Tragis ! Balita di Magetan Tewas Usai Jatuh ke Sumur Lama Depan Rumah
- account_circle Kusnanto
- calendar_month Kamis, 16 Okt 2025
- visibility 30
- print Cetak
info Atur ukuran teks artikel ini untuk mendapatkan pengalaman membaca terbaik.

Sinergia | Magetan – Peristiwa tragis menimpa keluarga di Desa Temboro, Kecamatan Karas, Kabupaten Magetan, Kamis (16/10/2025) pagi. Seorang balita perempuan yang masih berusia 1,5 tahun dilaporkan meninggal dunia setelah tercebur ke dalam sumur lama yang berada di depan rumahnya. Korban merupakan anak dari pasangan Abu Khoir (44) dan Nuvita Ika Rahmawati (38), warga setempat.
Kapolsek Karas, AKP Danang Rahayu Winarno, mengungkapkan kejadian bermula sekitar pukul 06.30 WIB. Saat itu, sang ayah baru saja pulang mengantar anak sulungnya ke sekolah dengan sepeda motor dan membawa serta korban.
“Sesampainya di rumah, korban diturunkan, sementara ayahnya berjalan menuju lokasi sumur bor baru yang tengah dikerjakan. Tak lama kemudian, terdengar suara benda jatuh dari arah sumur lama di depan rumah,” jelas AKP Danang.

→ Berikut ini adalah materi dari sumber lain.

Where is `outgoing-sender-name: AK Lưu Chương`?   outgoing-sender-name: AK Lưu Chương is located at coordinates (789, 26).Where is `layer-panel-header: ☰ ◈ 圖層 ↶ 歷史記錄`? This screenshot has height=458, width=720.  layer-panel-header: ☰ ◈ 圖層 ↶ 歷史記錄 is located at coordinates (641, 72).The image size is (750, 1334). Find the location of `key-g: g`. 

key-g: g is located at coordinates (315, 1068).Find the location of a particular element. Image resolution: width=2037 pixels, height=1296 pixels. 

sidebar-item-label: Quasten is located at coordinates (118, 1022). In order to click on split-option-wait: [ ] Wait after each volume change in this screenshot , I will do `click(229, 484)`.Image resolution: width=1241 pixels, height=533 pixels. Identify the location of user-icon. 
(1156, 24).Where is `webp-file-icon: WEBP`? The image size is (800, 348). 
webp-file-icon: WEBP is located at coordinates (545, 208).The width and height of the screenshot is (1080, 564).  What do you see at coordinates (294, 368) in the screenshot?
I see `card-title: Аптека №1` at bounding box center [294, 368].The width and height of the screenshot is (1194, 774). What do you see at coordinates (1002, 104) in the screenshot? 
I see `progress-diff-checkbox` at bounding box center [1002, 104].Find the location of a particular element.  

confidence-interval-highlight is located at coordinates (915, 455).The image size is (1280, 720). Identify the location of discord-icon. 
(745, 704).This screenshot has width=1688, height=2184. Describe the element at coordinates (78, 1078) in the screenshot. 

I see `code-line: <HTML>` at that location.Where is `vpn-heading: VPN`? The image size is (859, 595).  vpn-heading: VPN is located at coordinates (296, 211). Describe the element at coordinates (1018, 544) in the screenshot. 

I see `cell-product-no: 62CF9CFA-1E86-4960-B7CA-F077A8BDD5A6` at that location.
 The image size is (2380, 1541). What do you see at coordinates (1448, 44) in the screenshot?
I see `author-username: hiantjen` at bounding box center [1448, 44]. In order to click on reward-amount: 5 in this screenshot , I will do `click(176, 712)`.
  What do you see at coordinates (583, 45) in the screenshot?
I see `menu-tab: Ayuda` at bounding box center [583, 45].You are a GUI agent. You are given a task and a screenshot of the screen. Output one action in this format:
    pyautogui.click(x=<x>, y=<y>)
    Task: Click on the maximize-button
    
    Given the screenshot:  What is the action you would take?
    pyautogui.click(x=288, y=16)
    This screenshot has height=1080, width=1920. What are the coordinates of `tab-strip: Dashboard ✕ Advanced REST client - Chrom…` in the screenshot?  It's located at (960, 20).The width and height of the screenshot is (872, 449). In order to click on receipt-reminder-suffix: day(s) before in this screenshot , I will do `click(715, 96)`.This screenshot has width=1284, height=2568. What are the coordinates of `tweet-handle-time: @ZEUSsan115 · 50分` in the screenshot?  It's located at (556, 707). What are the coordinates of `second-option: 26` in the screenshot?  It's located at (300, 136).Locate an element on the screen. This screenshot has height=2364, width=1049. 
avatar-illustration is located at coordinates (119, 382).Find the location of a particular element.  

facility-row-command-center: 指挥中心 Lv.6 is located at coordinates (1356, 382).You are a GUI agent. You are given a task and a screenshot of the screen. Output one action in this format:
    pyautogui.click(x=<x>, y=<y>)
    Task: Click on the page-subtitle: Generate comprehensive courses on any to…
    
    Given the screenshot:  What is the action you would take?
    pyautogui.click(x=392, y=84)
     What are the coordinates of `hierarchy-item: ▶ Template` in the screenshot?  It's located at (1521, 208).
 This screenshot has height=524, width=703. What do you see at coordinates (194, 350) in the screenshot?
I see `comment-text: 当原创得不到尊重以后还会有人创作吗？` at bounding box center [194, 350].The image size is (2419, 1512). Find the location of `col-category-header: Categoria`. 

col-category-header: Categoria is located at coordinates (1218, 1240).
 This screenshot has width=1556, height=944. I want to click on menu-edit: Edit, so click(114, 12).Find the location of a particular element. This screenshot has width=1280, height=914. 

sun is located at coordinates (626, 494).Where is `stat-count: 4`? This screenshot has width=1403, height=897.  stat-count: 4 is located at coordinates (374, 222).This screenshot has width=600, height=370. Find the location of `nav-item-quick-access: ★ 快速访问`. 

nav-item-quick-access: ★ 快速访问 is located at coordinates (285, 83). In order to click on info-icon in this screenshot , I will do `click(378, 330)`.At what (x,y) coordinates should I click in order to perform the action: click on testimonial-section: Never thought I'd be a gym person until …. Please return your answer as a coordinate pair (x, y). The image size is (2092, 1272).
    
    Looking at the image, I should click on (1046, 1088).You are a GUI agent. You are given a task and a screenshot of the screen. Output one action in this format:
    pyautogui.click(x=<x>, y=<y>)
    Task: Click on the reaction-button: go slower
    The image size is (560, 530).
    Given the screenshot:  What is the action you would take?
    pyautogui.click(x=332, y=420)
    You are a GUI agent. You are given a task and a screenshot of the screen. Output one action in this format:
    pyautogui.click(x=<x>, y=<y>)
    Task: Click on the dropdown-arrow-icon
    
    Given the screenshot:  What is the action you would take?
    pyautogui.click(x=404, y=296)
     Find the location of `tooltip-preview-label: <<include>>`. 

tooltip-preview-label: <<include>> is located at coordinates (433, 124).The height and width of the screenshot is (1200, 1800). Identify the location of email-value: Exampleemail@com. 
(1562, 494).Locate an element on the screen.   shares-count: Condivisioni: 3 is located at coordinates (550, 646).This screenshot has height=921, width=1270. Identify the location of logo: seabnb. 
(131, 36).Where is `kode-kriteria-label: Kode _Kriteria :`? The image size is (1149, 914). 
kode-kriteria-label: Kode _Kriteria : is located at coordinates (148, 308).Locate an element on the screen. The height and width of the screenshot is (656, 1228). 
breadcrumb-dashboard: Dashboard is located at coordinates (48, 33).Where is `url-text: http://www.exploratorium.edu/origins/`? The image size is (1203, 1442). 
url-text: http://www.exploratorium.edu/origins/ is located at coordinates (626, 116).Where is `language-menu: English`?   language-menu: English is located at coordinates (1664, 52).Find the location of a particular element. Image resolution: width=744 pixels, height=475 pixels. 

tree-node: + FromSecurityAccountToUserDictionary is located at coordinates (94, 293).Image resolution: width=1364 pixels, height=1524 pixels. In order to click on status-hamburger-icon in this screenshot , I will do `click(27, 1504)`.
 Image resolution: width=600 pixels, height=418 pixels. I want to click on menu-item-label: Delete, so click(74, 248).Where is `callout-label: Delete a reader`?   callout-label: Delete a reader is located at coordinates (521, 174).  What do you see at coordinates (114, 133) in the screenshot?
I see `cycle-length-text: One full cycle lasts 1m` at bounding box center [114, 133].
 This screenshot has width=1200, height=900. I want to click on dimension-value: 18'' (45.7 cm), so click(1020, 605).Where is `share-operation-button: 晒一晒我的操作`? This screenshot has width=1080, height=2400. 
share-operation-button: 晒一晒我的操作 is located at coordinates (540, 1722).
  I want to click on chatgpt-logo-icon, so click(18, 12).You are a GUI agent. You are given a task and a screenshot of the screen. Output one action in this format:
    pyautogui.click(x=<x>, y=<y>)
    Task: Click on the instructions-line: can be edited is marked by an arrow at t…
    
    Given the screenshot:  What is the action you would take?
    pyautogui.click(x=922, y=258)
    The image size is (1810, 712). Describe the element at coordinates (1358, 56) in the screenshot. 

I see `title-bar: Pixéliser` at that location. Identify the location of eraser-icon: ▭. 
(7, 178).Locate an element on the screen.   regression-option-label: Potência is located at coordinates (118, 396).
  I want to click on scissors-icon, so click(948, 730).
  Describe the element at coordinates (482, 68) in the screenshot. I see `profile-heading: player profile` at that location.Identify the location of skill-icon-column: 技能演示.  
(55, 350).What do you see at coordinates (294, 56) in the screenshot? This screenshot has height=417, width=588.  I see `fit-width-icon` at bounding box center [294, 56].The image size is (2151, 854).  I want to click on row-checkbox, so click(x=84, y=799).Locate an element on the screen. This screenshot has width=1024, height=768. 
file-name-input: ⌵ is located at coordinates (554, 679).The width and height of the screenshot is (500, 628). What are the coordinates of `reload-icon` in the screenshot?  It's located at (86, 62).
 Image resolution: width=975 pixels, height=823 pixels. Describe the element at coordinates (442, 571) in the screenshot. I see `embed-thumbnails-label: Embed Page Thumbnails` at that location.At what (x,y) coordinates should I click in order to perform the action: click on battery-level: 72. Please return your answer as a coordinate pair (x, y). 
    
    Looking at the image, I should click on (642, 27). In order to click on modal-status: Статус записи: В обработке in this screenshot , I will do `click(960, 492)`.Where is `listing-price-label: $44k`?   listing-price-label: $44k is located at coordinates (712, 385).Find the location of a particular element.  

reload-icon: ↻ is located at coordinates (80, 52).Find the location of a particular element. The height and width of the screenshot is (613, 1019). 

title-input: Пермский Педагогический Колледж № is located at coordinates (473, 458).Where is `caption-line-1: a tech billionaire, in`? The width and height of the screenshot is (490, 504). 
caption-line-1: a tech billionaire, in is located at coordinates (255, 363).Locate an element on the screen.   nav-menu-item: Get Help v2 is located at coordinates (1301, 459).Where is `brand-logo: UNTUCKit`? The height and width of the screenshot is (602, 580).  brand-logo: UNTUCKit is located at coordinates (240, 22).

Saat diperiksa, ternyata korban sudah berada di dasar sumur lama dengan kedalaman sekitar 22 meter yang berdiameter 110 sentimeter. Sumur tersebut sebelumnya tertutup gulungan talang karpet, namun pagi itu dibuka sementara untuk pembuangan air dari pengeboran sumur baru yang tengah dikerjakan.
Melihat anaknya jatuh, sang ayah langsung berteriak meminta pertolongan warga. Karena di dalam sumur mengandung gas beracun, proses evakuasi dilakukan dengan hati-hati yang terlebih dahulu menggunakan blower untuk mengeluarkan gas. Setelah beberapa saat, korban berhasil diangkat dari dalam sumur.
Balita malang itu kemudian dibawa ke Puskesmas Pembantu terdekat. Namun, petugas medis menyatakan korban telah meninggal dunia. Pemeriksaan luar tidak menunjukkan tanda-tanda kekerasan, hanya ditemukan benjolan di kepala bagian belakang kiri serta cairan keluar dari hidung dan mulut.
“Pihak keluarga menganggap kejadian ini sebagai musibah dan menolak dilakukan autopsi. Jenazah kemudian dibawa pulang untuk dimakamkan,” tutur Kapolsek.